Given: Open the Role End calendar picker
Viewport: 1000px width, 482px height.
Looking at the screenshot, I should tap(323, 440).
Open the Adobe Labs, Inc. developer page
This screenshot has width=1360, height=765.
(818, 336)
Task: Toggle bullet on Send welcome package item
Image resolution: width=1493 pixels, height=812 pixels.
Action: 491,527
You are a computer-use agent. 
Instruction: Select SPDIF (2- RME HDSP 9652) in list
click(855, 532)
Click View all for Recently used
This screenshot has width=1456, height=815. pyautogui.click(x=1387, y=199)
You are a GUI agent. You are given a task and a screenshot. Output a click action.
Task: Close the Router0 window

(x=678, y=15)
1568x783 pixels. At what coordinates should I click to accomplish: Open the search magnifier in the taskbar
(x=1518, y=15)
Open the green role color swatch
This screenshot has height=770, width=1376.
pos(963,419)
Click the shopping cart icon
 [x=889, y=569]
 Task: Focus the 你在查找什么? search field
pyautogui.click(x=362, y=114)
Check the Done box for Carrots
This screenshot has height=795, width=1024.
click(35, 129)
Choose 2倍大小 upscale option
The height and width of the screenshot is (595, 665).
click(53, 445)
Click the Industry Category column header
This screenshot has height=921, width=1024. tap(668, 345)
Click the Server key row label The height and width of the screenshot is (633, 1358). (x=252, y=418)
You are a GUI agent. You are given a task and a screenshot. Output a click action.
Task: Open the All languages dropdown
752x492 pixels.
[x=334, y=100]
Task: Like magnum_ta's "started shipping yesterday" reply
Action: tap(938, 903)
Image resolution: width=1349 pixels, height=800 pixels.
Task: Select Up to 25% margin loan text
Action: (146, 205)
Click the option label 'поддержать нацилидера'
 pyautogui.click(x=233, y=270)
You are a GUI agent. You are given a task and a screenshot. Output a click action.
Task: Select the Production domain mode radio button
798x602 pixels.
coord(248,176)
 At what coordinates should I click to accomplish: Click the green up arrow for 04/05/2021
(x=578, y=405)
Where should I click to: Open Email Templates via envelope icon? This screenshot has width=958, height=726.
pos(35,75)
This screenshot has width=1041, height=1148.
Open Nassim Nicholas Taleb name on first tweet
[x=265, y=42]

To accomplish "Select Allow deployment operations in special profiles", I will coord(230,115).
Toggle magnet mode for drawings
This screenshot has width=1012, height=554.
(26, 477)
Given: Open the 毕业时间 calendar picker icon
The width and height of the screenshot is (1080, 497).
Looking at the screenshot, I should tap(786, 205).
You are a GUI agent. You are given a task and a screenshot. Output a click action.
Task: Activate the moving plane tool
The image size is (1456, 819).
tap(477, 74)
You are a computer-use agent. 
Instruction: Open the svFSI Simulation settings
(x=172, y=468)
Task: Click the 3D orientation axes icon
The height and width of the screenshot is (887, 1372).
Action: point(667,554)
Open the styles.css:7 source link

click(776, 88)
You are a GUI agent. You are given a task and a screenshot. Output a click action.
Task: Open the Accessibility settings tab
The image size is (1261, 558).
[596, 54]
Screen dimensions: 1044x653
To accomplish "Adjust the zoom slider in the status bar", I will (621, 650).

**STATED EXERCISE**
Please convert the records starting at the line that contains "Click the shopping cart icon" and ending at the line that contains "Click the Server" into a Markdown table with the columns No. and Entry, one numbered row per line, with blank lines left out.

**TASK OUTPUT**
| No. | Entry |
|---|---|
| 1 | Click the shopping cart icon |
| 2 |  [x=889, y=569] |
| 3 |  Task: Focus the 你在查找什么? search field |
| 4 | pyautogui.click(x=362, y=114) |
| 5 | Check the Done box for Carrots |
| 6 | This screenshot has height=795, width=1024. |
| 7 | click(35, 129) |
| 8 | Choose 2倍大小 upscale option |
| 9 | The height and width of the screenshot is (595, 665). |
| 10 | click(53, 445) |
| 11 | Click the Industry Category column header |
| 12 | This screenshot has height=921, width=1024. tap(668, 345) |
| 13 | Click the Server key row label The height and width of the screenshot is (633, 1358). (x=252, y=418) |